§ Directions
Only the lines containing the string "computer" are needed; copy all of them from the listing.

§ Data for processing

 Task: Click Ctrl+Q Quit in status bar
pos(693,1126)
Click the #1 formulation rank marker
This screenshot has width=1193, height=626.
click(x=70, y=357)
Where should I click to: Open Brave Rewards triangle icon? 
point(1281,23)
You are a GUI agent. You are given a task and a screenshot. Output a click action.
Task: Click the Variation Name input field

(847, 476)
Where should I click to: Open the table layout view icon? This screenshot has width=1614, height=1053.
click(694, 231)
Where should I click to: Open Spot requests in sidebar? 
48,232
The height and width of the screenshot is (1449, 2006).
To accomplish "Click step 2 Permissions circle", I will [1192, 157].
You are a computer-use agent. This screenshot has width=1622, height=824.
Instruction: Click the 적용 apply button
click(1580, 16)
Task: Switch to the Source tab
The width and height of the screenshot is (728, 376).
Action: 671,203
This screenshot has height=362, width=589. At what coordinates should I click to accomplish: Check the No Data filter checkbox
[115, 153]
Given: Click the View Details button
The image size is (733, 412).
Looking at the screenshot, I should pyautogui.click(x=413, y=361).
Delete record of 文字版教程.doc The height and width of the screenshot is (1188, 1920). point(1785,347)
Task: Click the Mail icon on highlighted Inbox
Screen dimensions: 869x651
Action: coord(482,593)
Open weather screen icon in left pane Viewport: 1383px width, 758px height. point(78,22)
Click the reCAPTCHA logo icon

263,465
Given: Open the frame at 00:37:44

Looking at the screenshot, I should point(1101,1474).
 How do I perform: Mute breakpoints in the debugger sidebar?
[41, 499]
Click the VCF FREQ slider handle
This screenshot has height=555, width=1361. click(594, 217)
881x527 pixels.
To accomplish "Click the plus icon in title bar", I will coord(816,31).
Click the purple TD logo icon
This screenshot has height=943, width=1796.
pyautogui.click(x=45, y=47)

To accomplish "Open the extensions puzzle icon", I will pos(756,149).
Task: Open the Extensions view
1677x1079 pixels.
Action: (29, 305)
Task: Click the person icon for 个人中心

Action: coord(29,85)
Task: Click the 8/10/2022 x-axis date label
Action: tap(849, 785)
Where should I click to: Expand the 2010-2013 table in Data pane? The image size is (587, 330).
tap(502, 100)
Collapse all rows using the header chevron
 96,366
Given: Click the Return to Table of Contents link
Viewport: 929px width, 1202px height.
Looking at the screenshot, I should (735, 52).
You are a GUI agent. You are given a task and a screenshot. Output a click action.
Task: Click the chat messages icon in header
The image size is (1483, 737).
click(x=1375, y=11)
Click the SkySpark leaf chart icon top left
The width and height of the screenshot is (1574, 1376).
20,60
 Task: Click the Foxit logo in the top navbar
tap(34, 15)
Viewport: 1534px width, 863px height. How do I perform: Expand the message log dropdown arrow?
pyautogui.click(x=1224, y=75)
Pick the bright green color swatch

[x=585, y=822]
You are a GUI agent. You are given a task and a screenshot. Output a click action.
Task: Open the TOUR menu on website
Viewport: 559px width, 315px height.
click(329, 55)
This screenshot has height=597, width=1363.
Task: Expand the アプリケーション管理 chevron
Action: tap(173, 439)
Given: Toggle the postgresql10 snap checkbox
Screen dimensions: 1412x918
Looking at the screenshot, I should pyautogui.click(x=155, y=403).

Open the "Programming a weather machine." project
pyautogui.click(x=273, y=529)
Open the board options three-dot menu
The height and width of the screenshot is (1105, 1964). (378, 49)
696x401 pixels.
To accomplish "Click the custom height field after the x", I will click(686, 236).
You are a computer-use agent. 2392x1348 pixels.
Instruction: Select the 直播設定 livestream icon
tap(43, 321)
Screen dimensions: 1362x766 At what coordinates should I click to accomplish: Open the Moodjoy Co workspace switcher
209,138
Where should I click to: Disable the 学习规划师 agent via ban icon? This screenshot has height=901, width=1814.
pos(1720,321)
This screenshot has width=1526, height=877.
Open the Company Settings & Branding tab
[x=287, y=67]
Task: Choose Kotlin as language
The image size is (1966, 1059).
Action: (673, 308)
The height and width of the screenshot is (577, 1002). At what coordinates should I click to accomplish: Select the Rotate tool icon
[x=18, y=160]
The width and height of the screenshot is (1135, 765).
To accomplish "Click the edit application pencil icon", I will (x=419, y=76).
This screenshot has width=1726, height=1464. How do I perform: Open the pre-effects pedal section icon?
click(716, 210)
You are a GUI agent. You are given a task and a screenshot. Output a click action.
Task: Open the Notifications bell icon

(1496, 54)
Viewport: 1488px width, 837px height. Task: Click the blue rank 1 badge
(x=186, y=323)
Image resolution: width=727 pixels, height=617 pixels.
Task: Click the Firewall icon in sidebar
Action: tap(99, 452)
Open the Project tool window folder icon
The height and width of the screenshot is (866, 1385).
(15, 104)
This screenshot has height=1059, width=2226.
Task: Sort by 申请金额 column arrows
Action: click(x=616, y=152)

§ Response to the task
You are a computer-use agent. This screenshot has width=1622, height=824.
You are a computer-use agent. 2392x1348 pixels.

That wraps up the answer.